◆ **Stated goal**
Copy out every one of the following entries word for word, leaving nothing out.

* begin Data for this task *

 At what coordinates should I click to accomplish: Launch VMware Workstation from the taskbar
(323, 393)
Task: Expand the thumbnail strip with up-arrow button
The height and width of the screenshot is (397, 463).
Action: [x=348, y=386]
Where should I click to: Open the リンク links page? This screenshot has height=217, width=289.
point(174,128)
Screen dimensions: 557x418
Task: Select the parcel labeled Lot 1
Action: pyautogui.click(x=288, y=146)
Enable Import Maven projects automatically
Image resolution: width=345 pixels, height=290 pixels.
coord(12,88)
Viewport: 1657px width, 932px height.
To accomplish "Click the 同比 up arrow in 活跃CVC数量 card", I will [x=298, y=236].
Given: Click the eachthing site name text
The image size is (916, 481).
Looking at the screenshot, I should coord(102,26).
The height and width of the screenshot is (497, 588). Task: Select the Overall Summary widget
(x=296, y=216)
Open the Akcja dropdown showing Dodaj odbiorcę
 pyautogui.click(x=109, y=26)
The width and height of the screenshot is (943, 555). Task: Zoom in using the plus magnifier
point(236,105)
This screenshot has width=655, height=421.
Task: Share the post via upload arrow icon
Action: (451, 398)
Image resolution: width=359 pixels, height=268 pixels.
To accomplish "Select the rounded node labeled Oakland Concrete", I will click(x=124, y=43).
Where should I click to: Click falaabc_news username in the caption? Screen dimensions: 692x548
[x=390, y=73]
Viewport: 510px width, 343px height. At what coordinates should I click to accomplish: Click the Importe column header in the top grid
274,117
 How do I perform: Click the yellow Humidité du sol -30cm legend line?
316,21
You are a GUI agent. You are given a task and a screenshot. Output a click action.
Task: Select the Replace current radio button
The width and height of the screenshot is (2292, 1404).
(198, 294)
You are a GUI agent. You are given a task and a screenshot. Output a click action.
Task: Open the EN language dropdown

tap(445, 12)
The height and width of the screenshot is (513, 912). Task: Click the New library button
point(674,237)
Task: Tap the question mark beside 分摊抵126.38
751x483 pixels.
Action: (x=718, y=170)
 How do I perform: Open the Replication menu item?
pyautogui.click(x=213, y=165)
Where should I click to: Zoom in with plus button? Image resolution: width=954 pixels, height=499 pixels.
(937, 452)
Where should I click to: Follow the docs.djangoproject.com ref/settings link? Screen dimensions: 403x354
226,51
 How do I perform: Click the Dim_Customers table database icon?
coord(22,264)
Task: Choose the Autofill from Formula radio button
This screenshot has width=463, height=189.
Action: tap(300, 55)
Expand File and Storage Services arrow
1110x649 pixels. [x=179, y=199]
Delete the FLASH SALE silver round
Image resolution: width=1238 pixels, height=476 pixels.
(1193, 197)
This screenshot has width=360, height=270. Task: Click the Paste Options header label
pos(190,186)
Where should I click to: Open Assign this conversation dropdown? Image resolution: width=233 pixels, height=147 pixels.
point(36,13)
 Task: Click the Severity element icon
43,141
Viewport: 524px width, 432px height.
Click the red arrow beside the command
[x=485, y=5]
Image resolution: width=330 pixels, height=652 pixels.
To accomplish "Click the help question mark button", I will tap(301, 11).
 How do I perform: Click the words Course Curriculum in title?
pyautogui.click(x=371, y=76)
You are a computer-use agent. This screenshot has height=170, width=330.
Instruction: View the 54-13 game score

* end Data for this task *

◆ **Response to the exercise**
 At what coordinates should I click to accomplish: Launch VMware Workstation from the taskbar
(323, 393)
Task: Expand the thumbnail strip with up-arrow button
The height and width of the screenshot is (397, 463).
Action: [x=348, y=386]
Where should I click to: Open the リンク links page? This screenshot has height=217, width=289.
point(174,128)
Screen dimensions: 557x418
Task: Select the parcel labeled Lot 1
Action: pyautogui.click(x=288, y=146)
Enable Import Maven projects automatically
Image resolution: width=345 pixels, height=290 pixels.
coord(12,88)
Viewport: 1657px width, 932px height.
To accomplish "Click the 同比 up arrow in 活跃CVC数量 card", I will [x=298, y=236].
Given: Click the eachthing site name text
The image size is (916, 481).
Looking at the screenshot, I should coord(102,26).
The height and width of the screenshot is (497, 588). Task: Select the Overall Summary widget
(x=296, y=216)
Open the Akcja dropdown showing Dodaj odbiorcę
 pyautogui.click(x=109, y=26)
The width and height of the screenshot is (943, 555). Task: Zoom in using the plus magnifier
point(236,105)
This screenshot has width=655, height=421.
Task: Share the post via upload arrow icon
Action: (451, 398)
Image resolution: width=359 pixels, height=268 pixels.
To accomplish "Select the rounded node labeled Oakland Concrete", I will click(x=124, y=43).
Where should I click to: Click falaabc_news username in the caption? Screen dimensions: 692x548
[x=390, y=73]
Viewport: 510px width, 343px height. At what coordinates should I click to accomplish: Click the Importe column header in the top grid
274,117
 How do I perform: Click the yellow Humidité du sol -30cm legend line?
316,21
You are a GUI agent. You are given a task and a screenshot. Output a click action.
Task: Select the Replace current radio button
The width and height of the screenshot is (2292, 1404).
(198, 294)
You are a GUI agent. You are given a task and a screenshot. Output a click action.
Task: Open the EN language dropdown

tap(445, 12)
The height and width of the screenshot is (513, 912). Task: Click the New library button
point(674,237)
Task: Tap the question mark beside 分摊抵126.38
751x483 pixels.
Action: (x=718, y=170)
 How do I perform: Open the Replication menu item?
pyautogui.click(x=213, y=165)
Where should I click to: Zoom in with plus button? Image resolution: width=954 pixels, height=499 pixels.
(937, 452)
Where should I click to: Follow the docs.djangoproject.com ref/settings link? Screen dimensions: 403x354
226,51
 How do I perform: Click the Dim_Customers table database icon?
coord(22,264)
Task: Choose the Autofill from Formula radio button
This screenshot has width=463, height=189.
Action: tap(300, 55)
Expand File and Storage Services arrow
1110x649 pixels. [x=179, y=199]
Delete the FLASH SALE silver round
Image resolution: width=1238 pixels, height=476 pixels.
(1193, 197)
This screenshot has width=360, height=270. Task: Click the Paste Options header label
pos(190,186)
Where should I click to: Open Assign this conversation dropdown? Image resolution: width=233 pixels, height=147 pixels.
point(36,13)
 Task: Click the Severity element icon
43,141
Viewport: 524px width, 432px height.
Click the red arrow beside the command
[x=485, y=5]
Image resolution: width=330 pixels, height=652 pixels.
To accomplish "Click the help question mark button", I will tap(301, 11).
 How do I perform: Click the words Course Curriculum in title?
pyautogui.click(x=371, y=76)
You are a computer-use agent. This screenshot has height=170, width=330.
Instruction: View the 54-13 game score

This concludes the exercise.